Suppose an Alien came. Suppose an Alien asked him point-blank what it was that he wanted. That would be bad. Algernon Hebster, businessman extraordinary—slightly on the run, at the moment, of course—didn’t know what he wanted; not with reference to Aliens.
He didn’t want them to leave, because the Primey technology he had used in over a dozen industries was essentially an interpretation and adaptation of Alien methods. He didn’t want them to stay, because whatever was orderly in his world was dissolving under the acids of their omnipresent superiority.
He also knew that he personally did not want to go Prime.
What was left then? Business? Well, there was Braganza’s question. What does a businessman do when demand is so well controlled that it can be said to have ceased to exist?
Or what does he do in a case like the present, when demand might be said to be nonexistent, since there was nothing the Aliens seemed to want of Man’s puny hoard?
“He finds something they want,” Hebster said out loud.
How? How? Well, the Indian still sold his decorative blankets to the paleface as a way of life, as a source of income. And he insisted on being paid in cash—not firewater. If only, Hebster thought, he could somehow contrive to meet an Alien—he’d find out soon enough what its needs were, what was basically desired.
And then as the retort-shaped, the tube-shaped, the bell-shaped bottles materialized all around him, he understood! They had been forming the insistent questions in his mind. And they weren’t satisfied with the answers he had found thus far. They liked answers. They liked answers very much indeed. If he was interested, there was always a way—
A great dots-in-bottle brushed his cortex and he screamed. “No! I don’t want to!” he explained desperately.
Ping! went the dots-in-bottle and Hebster grabbed at his body. His continuing flesh reassured him. He felt very much like the girl in Greek mythology who had begged Zeus for the privilege of seeing him in the full regalia of his godhood. A few moments after her request had been granted, there had been nothing left of the inquisitive female but a fine feathery ash.
The bottles were swirling in and out of each other in a strange and intricate dance from which there radiated emotions vaguely akin to curiosity, yet partaking of amusement and rapture.
Why rapture? Hebster was positive he had caught that note, even allowing for the lack of similarity between mental patterns. He ran a hurried dragnet through his memory, caught a few corresponding items and dropped them after a brief, intensive examination. What was he trying to remember—what were his supremely efficient businessman’s instincts trying to remind him of?

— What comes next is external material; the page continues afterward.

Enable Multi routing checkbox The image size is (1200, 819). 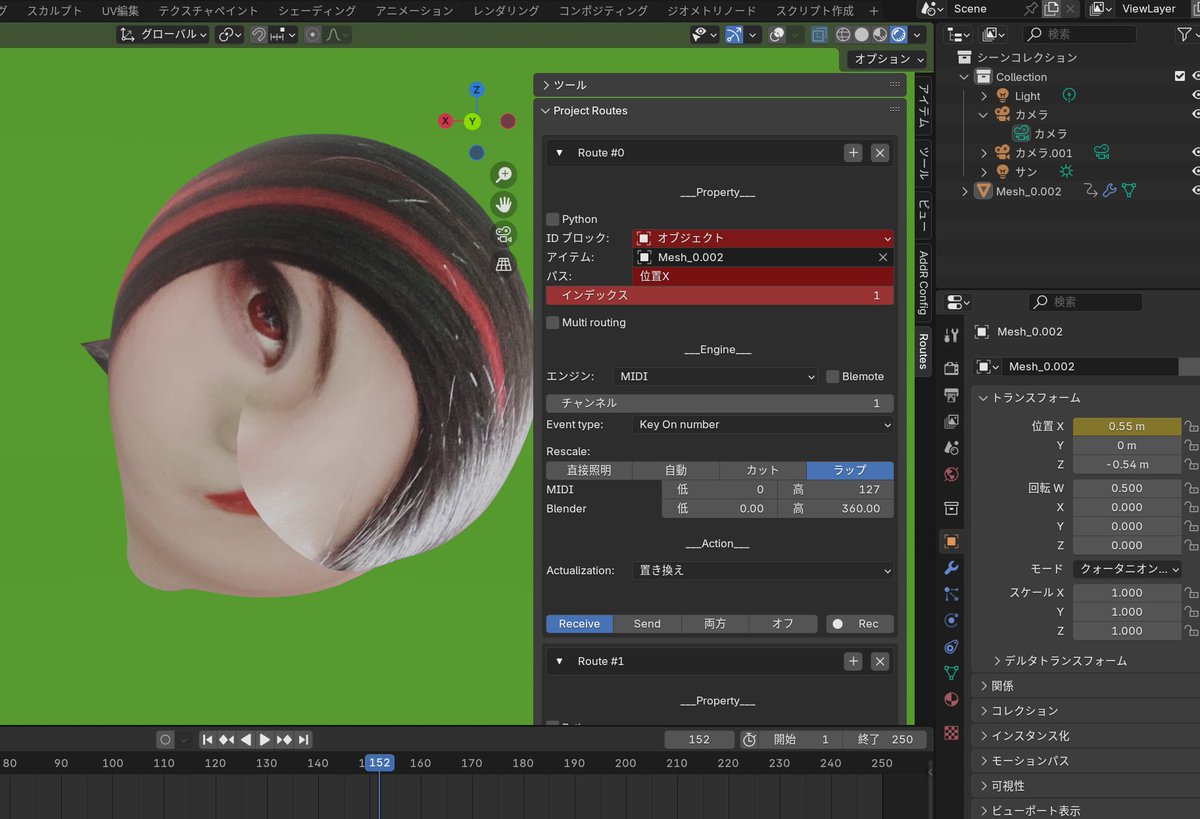553,322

The dance became more complex, more rapid. A few bottles had passed under his feet and Hebster could see them, undulating and spinning some ten feet below the surface of the ground as if their presence had made the Earth a transparent as well as permeable medium. Completely unfamiliar with all matters Alien as he was, not knowing—not caring!—whether they danced as an expression of the counsel they were taking together, or as a matter of necessary social ritual, Hebster was able nonetheless to sense an approaching climax. Little crooked lines of green lightning began to erupt between the huge bottles. Something exploded near his left ear. He rubbed his face fearfully and moved away. The bottles followed, maintaining him in the imprisoning sphere of their frenzied movements.
Why rapture? Back in the city, the Aliens had had a terribly studious air about them as they hovered, almost motionless, above the works and lives of mankind. They were cold and careful scientists and showed not the slightest capacity for… for—
So he had something. At last he had something. But what do you do with an idea when you can’t communicate it and can’t act upon it yourself?
Ping!
The previous invitation was being repeated, more urgently. Ping! Ping! Ping!

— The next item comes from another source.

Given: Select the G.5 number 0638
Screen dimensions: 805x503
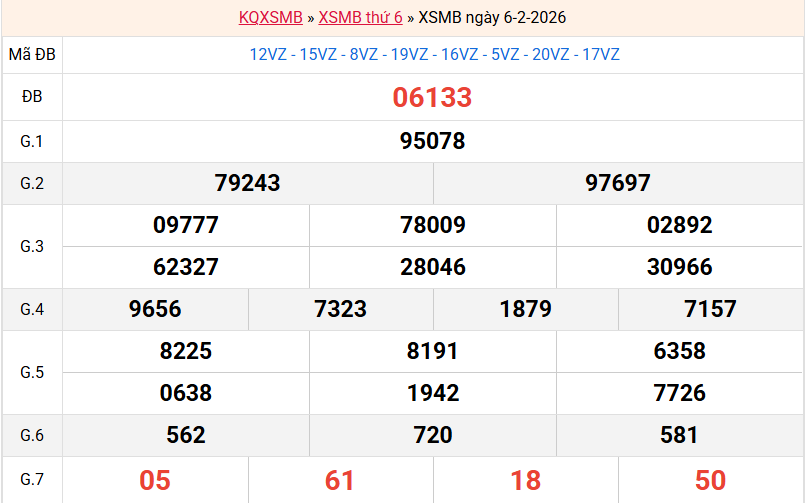Looking at the screenshot, I should coord(186,393).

“No!” he yelled and tried to stand. He found he couldn’t. “I’m not… I don’t want to go Prime!”
There was detached, almost divine laughter.

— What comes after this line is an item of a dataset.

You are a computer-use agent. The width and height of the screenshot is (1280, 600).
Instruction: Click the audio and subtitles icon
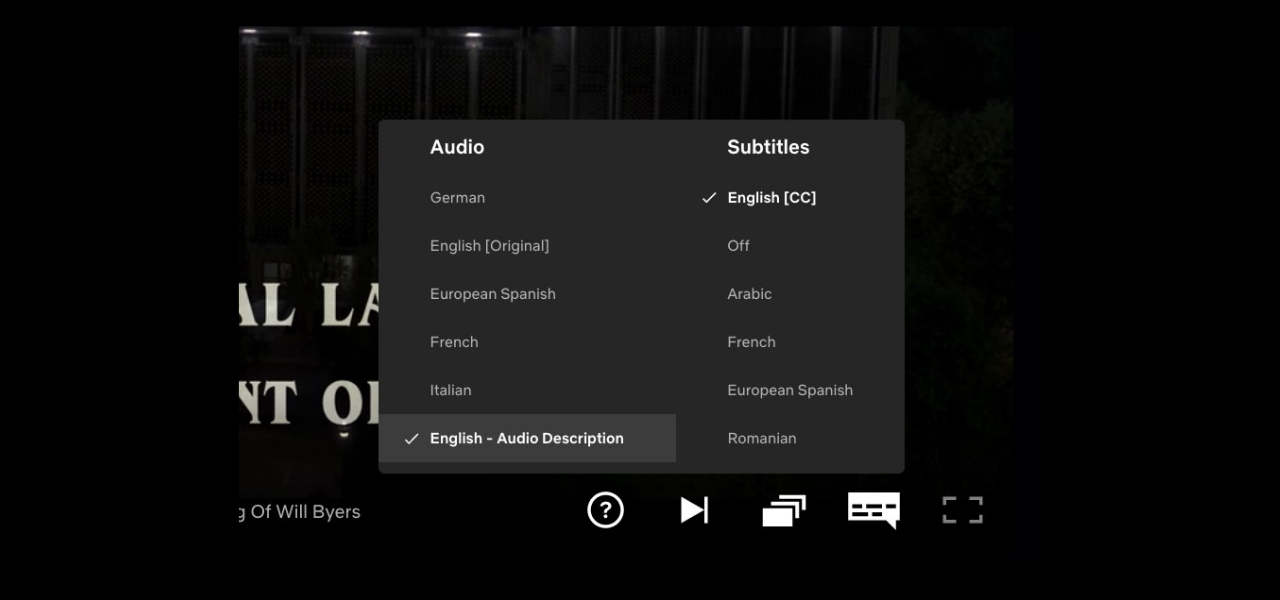[x=873, y=509]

He felt that awful scrabbling inside his brain as if two or three entities were jostling each other within it. He shut his eyes hard and thought. He was close, he was very close. He had an idea, but he needed time to formulate it—a little while to figure out just exactly what the idea was and just exactly what to do with it!
Ping, ping, ping! Ping, ping, ping!
He had a headache. He felt as if his mind were being sucked out of his head. He tried to hold on to it. He couldn’t.
All right, then. He relaxed abruptly, stopped trying to protect himself. But with his mind and his mouth, he yelled. For the first time in his life and with only a partially formed conception of whom he was addressing the desperate call to, Algernon Hebster screamed for help.
“I can do it!” he alternately screamed and thought. “Save money, save time, save whatever it is you want to save, whoever you are and whatever you call yourself—I can help you save! Help me, help me — We can do it—but hurry. Your problem can be solved—Economize. The balance-sheet— Help —”
The words and frantic thoughts spun in and out of each other like the contracting rings of Aliens all around him. He kept screaming, kept the focus on his mental images, while, unbearably, somewhere inside him, a gay and jocular force began to close a valve on his sanity.
Suddenly, he had absolutely no sensation. Suddenly, he knew dozens of things he had never dreamed he could know and had forgotten a thousand times as many. Suddenly, he felt that every nerve in his body was under control of his forefinger. Suddenly, he—
Ping, ping, ping! Ping! Ping! PING! PING! PING! PING!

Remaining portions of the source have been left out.